Building a Competitive National Football Team

Group Members

Lenny Han - z5258272
Thomas Jiang - z5255865
Zekai (Eric) Kuang - z5256982
Celina Mak - z5255598

Table of Contents

Overview
Project Objectives
Data Cleaning
Assumptions
1. Team Selection
2. Economic Impact
Team Selection Methodology
Economic Impacts
Risks and Limitations
Conclusion

Overview

This landing page showcases the methodology behind the construction of Rarita’s national football team using statistical models and analyses the impact of a competitive team on the country’s economy. Here, we outline several key considerations in our team selection including data cleaning, assumptions, methodology, economic impacts and risks and limitations.

Project Objectives

The objectives of this project included:

Ranking within Football and Sporting Association’s (FSA) top ten members within the next five years and,
Having a high probability of winning an FSA championship within the next ten years.

By developing Rarita’s national football brand, the overarching objective was to achieve positive economic impacts for the country over the next 10 years such as GDP growth.

Data Cleaning

R was used to firstly clean/standardise the raw datasets.

League defending, passing, shooting, salary, and goalkeeping statistics were imported from the case data in Excel: 2022-student-research-case-study-player-data.xlsx

#Load packages
install.packages("tidyverse")
library(tidyverse)

#Load data
ld <- read.csv("ld.csv",header=T,stringsAsFactors=T)
lg <- read.csv("lg.csv",header=T,stringsAsFactors=T)
lp <- read.csv("lp.csv",header=T,stringsAsFactors=T)
ls <- read.csv("ls.csv",header=T,stringsAsFactors=T)
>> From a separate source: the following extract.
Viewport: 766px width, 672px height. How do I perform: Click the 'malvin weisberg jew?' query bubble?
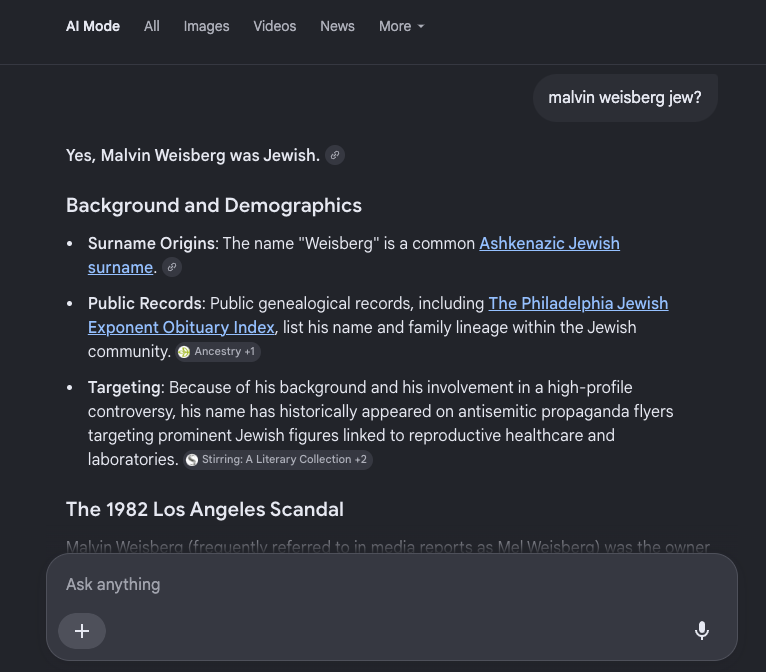pos(625,98)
sal20 <- read.csv("sal20.csv",header=T,stringsAsFactors = T)
sal21 <- read.csv("sal21.csv",header=T,stringsAsFactors = T)
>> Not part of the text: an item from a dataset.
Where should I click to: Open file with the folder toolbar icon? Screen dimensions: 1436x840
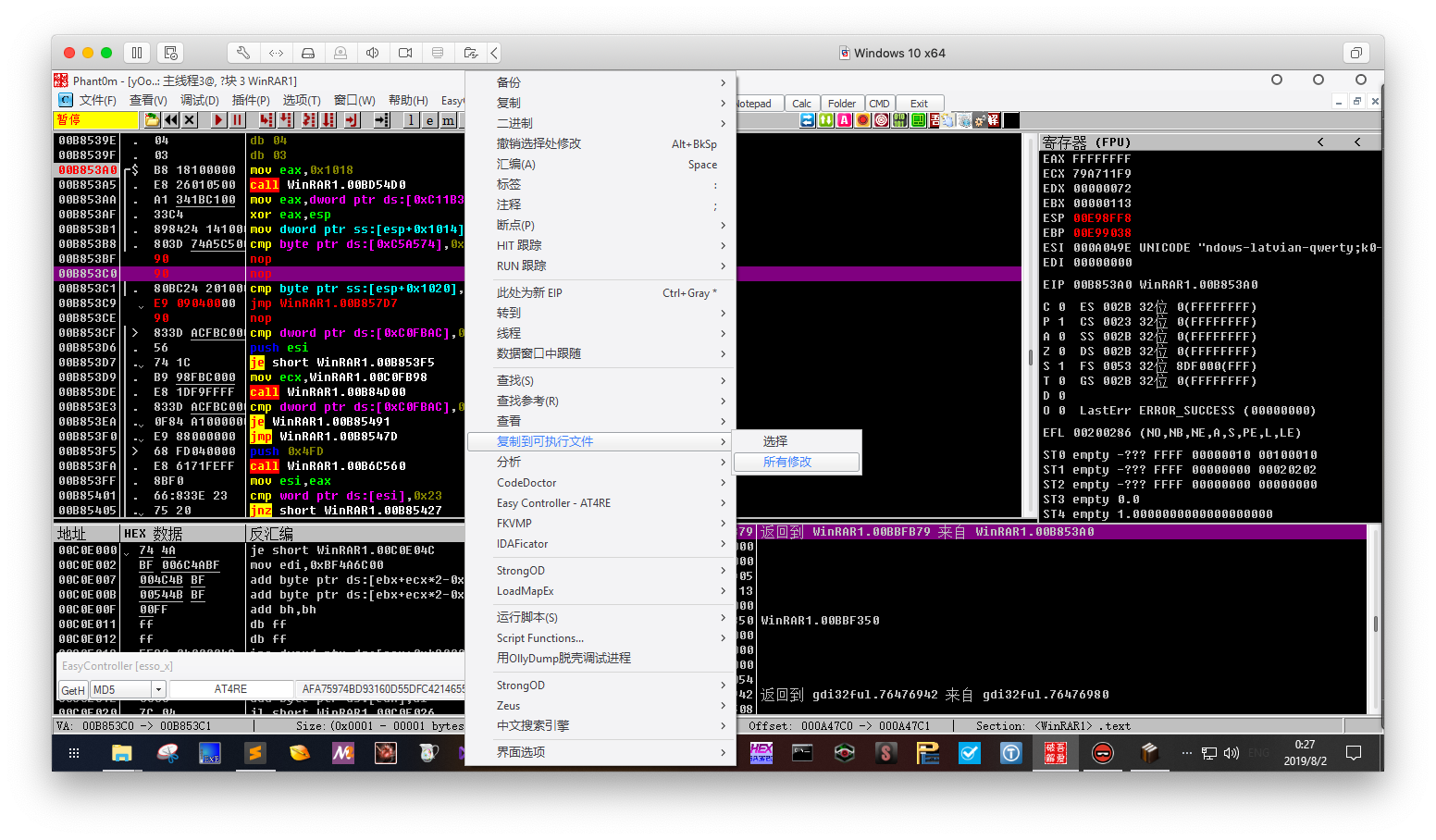pyautogui.click(x=152, y=120)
#Remove duplicated data points
sal20 <- sal20[!duplicated(sal20),]
sal21 <- sal21[!duplicated(sal21),]

The data was separated by the associated year (2020 and 2021).

ld20 <- ld %>% filter(Year==2020)
lg20 <- lg %>% filter(Year==2020)
lp20 <- lp %>% filter(Year==2020)
ls20 <- ls %>% filter(Year==2020)

ld21 <- ld %>% filter(Year==2021)
lg21 <- lg %>% filter(Year==2021)
lp21 <- lp %>% filter(Year==2021)
ls21 <- ls %>% filter(Year==2021)

Defending, shooting, passing, and salary data were then joined to create a single dataset. Goalkeeping data was separated due to the different set of measured statistics.
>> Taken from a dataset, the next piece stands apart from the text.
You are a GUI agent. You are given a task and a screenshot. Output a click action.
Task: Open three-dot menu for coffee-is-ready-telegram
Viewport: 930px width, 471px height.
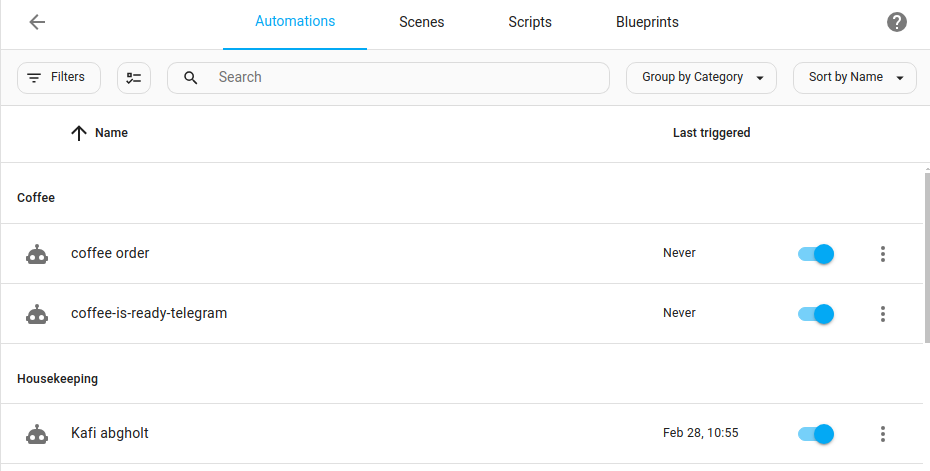coord(882,314)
ldp20 <- left_join(ld20,lp20,by=c("Player","Nation","Pos","Squad","League","Year"))
ldps20 <- left_join(ldp20,ls20,by=c("Player","Nation","Pos","Squad","League","Year"))
ldpss20 <- left_join(ldps20,sal20,by=c("Player"))
lgs20 <- left_join(lg20,sal20,by=c("Player"))

ldp21 <- left_join(ld21,lp21,by=c("Player","Nation","Pos","Squad","League","Year"))
ldps21 <- left_join(ldp21,ls21,by=c("Player","Nation","Pos","Squad","League","Year"))
ldpss21 <- left_join(ldps21,sal21,by=c("Player"))
lgs21 <- left_join(lg21,sal21,by=c("Player"))

N/A and negative data were set to equal 0 to avoid data issues in later modelling steps.

ldpss <- union_all(ldpss20, ldpss21)
ldpss[is.na(ldpss)] <- 0
ldpss[is.negative(ldpss)] <- 0

Assumptions

Team Selection

Factor	Assumption
Salary	Player salaries were used as a proxy for their overall ability, with more skilled players being paid higher salaries.
Salary Growth	In line with Rarita’s inflation rates.
Inflation Rates	Projected using a moving average of inflation rates from the preceding 5 years.
Tournament Performance	Tournament performance is positively correlated with economic impact.
Loan Provisions	The loan fee is charged recurringly on an annual basis.

Economic Impact

Factor	Assumption
Inflation	Projected from 2021-31 using a 5-year moving average with projected rates of 2.5-3% over the period, which is in-line with Rarita’s historical inflation trends.
Discount Rate	Set as 1.9%, the 10-year treasury yield as of 2021 for Rarita.
Commercial Revenue	A mix of inflation and social media growth was used to project commercial revenue.
Broadcast Revenue	Average annual growth over 2016-19 was used to estimate long-term growth.
Staff Expenses	Estimated using existing per capital staff expenses and salary of constructed team. Projected under best-estimate of inflation for future periods.
Matchday Revenue and Other Expenses	Projected using estimated inflation.
Social Media Growth	Best estimate of 5% annual growth rate using baseline scenario of Rarita’s tournament performance.
GDP Growth	Baseline economic scenario projected using linear regression model on Healthcare Spending, Savings Rate and Population Density.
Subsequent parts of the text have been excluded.